═══ TASK INPUT

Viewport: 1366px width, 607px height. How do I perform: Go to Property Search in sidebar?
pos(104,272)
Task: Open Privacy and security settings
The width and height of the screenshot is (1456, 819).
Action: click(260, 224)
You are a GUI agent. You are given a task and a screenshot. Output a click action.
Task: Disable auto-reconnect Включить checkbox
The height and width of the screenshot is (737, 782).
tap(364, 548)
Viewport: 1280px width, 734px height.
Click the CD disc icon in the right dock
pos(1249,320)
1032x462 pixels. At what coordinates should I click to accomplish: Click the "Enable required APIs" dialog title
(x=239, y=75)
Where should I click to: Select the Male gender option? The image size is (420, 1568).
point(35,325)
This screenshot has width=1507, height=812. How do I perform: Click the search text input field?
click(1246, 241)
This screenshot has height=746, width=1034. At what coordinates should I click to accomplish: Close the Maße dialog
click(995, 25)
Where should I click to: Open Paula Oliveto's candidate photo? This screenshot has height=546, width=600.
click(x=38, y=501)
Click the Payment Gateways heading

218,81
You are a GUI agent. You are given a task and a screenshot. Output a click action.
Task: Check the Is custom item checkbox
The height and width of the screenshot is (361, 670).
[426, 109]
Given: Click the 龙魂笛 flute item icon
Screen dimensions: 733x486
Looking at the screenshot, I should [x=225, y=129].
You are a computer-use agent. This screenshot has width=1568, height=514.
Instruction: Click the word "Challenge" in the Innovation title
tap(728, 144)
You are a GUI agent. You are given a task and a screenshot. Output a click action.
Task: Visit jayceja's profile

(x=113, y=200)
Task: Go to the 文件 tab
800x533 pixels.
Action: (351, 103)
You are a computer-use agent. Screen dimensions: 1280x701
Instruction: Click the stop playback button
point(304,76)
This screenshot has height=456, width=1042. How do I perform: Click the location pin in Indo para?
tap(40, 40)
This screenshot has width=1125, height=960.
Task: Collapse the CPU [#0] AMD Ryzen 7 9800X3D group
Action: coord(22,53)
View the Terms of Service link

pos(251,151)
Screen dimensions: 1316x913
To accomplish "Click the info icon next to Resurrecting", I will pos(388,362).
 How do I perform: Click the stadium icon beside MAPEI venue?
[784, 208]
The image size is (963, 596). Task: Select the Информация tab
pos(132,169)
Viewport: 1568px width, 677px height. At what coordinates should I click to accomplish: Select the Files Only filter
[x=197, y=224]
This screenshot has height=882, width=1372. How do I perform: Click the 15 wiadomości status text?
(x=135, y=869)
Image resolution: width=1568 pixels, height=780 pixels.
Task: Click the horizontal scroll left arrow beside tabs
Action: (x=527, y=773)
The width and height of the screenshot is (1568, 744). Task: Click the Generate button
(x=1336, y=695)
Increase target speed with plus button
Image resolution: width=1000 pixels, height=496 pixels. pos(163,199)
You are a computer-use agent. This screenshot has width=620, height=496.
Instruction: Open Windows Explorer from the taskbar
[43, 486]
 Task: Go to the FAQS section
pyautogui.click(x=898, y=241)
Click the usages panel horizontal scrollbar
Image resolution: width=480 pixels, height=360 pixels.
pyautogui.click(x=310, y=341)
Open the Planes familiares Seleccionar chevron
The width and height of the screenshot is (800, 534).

══════

#### TASK GOAL
Return each line of the data above that includes the word "item".

#### TASK OUTPUT
Task: Check the Is custom item checkbox
Given: Click the 龙魂笛 flute item icon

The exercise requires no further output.